STATED EXERCISE: Which three Bail Reform Act factors does the court excerpt below say continue to weigh heavily in favor of detention?

SOURCE EXCERPT:
In short, all three of the relevant Bail Reform Act factors—the nature and circumstances of the offense, the strength of the evidence, and the history and characteristics of the defendant—continue to weigh heavily in favor of detention, and the defendant's Motion does not present any information that warrants revisiting this Court's well-reasoned and detailed prior decisions.
A. Applicable Law
"After a court has made an initial determination that no conditions of release can reasonably assure the appearance of the Defendant as required, the Court may reopen the bail hearing if 'information exists that was not known to the movant at the time of the hearing and that has a material bearing on the issue' of whether pretrial detention is warranted." (Dec. Op. at 4 (quoting 18 U.S.C. § 3142(f)). "A court may also revisit its own decision pursuant to its inherent authority, even where the circumstances do not match § 3142(f)'s statutory text." (Id. at 5). Although courts in this Circuit have recognized that "a release order may be reconsidered even where the evidence proffered on reconsideration was known to the movant at the time of the original hearing," United States v. Rowe, No. 02 Cr. 756 (LMM), 2003 WL 21196846, at *1 (S.D.N.Y. May 21, 2003), generally the moving party must establish that its arguments "warrant reconsideration" by, for example, demonstrating "that the court overlooked information or incorrectly applied the law," or that failure to reconsider "would constitute manifest injustice." United States v. Petrov, No. 15 Cr. 66 (LTS), 2015 WL 11022886, at *3 (S.D.N.Y. Mar. 26, 2015).

MATERIAL PROVIDED:
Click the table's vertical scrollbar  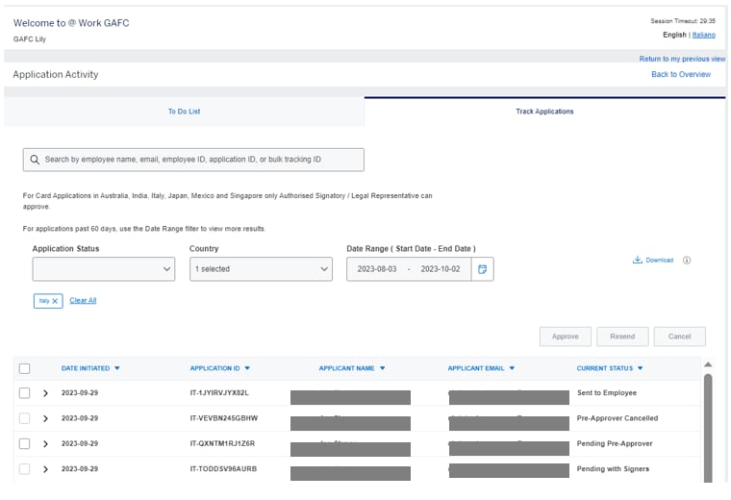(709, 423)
---
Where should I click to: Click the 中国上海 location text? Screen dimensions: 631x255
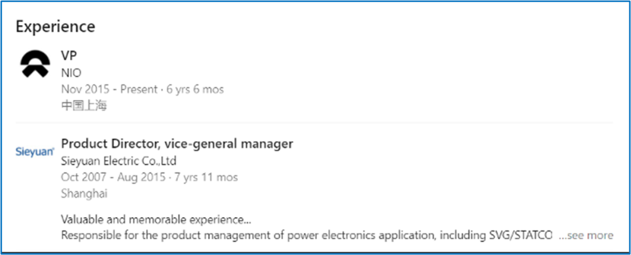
---
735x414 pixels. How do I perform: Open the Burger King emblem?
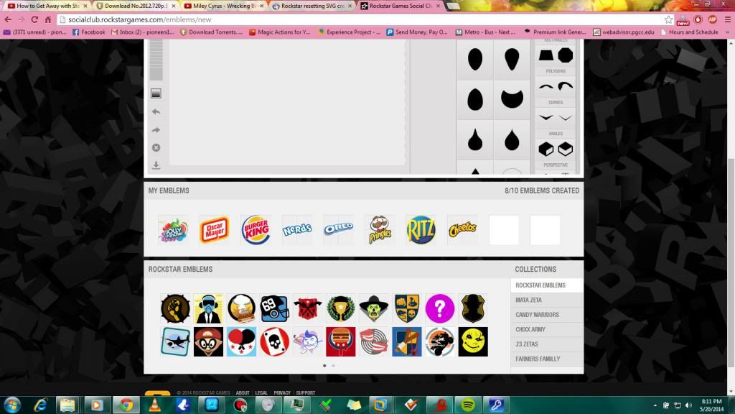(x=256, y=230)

FINISHED ANSWER: The nature and circumstances of the offense, the strength of the evidence, and the history and characteristics of the defendant.